先开启mitmproxy, 命令如下
mitmweb -s 抓取.py
我们需要对request的url做过滤,发现请求的url包含有ajax字符就提取response内容,然后使用bs4解析xml,获取需要的数据,代码如下:
from mitmproxy import ctx
from bs4 import BeautifulSoup
import pandas as pd
from selenium import webdriver
# def request(flow):
# flow.request.headers['user-agent'] = 'Mozilla/5.0 (Macintosh; Intel Mac OS X 10_14_5) AppleWebKit/537.36 (KHTML, like Gecko) Chrome/75.0.3770.100 Safari/537.36'
def run_selenium():
driver = webdriver.PhantomJS()
url = 'http://wsjs.saic.gov.cn/txnRead01.do?SVVVdE0o=KalIkqkedI6edI6edpSi_r6ZKYhRAJQahSFFMpYtTEaqqH0'
driver.get(url)
def response(flow):
ctx.log.error('获取的url是: ' + flow.request.url)
if 'txnRead02.ajax' in flow.request.url:
soup = BeautifulSoup(flow.response.text, 'xml')

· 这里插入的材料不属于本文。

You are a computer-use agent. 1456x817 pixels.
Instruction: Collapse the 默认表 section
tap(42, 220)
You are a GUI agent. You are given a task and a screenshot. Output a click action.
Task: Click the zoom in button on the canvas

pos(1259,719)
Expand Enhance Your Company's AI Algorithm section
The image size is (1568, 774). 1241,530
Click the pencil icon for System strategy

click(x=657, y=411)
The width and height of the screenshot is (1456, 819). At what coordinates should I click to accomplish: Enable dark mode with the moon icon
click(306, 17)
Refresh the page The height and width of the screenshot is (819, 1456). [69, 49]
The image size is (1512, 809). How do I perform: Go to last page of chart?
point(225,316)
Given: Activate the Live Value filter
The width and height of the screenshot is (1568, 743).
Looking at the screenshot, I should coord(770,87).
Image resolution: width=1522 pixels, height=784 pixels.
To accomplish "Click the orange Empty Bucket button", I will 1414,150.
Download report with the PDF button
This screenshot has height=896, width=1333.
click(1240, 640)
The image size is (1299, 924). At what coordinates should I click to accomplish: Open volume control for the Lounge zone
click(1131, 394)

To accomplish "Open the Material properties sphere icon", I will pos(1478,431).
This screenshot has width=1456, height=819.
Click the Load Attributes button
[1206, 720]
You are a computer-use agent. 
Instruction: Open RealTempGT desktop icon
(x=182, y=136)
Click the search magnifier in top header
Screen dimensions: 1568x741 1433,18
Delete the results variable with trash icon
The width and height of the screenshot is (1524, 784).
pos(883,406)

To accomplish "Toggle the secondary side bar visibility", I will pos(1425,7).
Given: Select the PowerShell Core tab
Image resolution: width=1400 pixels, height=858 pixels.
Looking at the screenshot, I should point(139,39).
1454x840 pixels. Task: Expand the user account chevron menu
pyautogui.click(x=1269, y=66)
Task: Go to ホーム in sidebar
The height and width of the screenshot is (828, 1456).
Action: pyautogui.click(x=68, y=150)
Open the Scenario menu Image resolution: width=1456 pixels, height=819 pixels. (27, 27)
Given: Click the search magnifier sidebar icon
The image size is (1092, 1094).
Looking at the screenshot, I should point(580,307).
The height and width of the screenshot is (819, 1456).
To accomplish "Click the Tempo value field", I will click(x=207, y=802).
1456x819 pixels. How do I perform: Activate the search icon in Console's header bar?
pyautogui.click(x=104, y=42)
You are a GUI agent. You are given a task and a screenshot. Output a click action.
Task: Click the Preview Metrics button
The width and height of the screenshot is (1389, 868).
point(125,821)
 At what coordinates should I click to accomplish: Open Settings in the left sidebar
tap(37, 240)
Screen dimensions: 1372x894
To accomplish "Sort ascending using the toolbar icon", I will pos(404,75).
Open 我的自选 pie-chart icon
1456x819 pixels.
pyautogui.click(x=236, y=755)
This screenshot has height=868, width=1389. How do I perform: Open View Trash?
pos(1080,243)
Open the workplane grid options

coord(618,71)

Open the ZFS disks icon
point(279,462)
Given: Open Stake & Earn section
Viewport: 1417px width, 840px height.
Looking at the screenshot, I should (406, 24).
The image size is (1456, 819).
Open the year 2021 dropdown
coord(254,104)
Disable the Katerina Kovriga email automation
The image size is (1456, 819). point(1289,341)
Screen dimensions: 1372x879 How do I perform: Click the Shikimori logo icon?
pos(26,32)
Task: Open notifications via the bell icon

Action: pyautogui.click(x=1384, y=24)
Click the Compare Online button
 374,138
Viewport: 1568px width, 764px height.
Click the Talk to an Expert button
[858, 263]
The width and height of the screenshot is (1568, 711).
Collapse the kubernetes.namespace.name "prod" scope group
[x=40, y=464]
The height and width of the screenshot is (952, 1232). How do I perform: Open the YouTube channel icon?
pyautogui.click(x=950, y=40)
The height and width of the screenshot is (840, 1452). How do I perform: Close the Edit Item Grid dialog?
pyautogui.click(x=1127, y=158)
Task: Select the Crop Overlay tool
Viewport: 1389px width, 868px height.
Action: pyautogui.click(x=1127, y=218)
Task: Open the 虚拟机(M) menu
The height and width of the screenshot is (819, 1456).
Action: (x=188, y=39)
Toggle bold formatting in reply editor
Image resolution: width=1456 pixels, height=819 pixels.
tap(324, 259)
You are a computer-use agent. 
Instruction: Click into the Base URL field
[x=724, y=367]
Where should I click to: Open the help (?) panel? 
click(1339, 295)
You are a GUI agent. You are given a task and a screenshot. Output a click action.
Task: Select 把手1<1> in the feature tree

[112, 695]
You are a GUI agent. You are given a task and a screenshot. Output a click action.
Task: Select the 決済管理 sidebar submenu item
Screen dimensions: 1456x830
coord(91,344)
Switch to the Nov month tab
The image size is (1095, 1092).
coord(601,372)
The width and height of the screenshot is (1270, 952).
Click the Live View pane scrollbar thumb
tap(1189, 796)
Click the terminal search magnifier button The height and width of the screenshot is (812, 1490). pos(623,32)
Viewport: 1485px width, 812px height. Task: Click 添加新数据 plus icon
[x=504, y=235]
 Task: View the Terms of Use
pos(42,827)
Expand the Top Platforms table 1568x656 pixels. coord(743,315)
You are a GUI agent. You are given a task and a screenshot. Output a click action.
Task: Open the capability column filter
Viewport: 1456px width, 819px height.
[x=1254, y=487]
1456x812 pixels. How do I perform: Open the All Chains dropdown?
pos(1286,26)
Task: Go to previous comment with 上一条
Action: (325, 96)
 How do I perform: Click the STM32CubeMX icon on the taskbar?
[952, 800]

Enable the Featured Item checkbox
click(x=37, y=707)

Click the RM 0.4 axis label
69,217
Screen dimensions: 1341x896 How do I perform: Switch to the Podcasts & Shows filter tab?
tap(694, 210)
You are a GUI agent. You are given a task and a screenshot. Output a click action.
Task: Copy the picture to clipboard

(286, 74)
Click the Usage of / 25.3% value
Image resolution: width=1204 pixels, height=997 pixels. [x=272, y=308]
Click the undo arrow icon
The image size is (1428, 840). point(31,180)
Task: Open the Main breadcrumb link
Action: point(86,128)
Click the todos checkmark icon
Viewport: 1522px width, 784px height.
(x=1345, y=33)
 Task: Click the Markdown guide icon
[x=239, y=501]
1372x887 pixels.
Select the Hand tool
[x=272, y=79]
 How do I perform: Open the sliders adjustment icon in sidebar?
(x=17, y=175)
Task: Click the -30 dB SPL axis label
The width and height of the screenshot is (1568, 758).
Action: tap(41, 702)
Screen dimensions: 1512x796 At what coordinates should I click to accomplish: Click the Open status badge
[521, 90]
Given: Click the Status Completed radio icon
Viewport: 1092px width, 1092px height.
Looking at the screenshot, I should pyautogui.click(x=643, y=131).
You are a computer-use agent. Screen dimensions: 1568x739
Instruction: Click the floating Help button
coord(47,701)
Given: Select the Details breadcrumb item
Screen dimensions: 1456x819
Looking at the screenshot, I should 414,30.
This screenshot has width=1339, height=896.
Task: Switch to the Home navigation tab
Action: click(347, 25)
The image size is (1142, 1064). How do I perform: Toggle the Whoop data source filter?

for record in soup.find_all('record'):
item = {}
item['index'] = record.find('index').get_text()
item['注册号'] = record.find('sn').get_text()
item['中文名称'] = record.find('hnc').get_text()
item['注册时间'] = record.find('mno').get_text()
item['英文名称'] = record.find('hne').get_text()
item['国际分类'] = record.find('nc').get_text()
ctx.log.warn(str(item))
df = pd.DataFrame(item, index = ['0'])
header = True if item['index'] == 1 else False
df.to_csv('/爬虫例子/商标.csv', mode = 'a', encoding='utf_8_sig', index = False, header = header)
# [ctx.log.warn(a.get('href')) for a in soup.find_all('a')]
if __name__ == "__main__":
run_selenium()
在这里我并没有使用selenium来自动调用网页,后续会继续对此进行改进的。
需要手动进行的操作就是翻页,翻页后,mitmproxy会自动获取结果并且解析保存为csv的文件。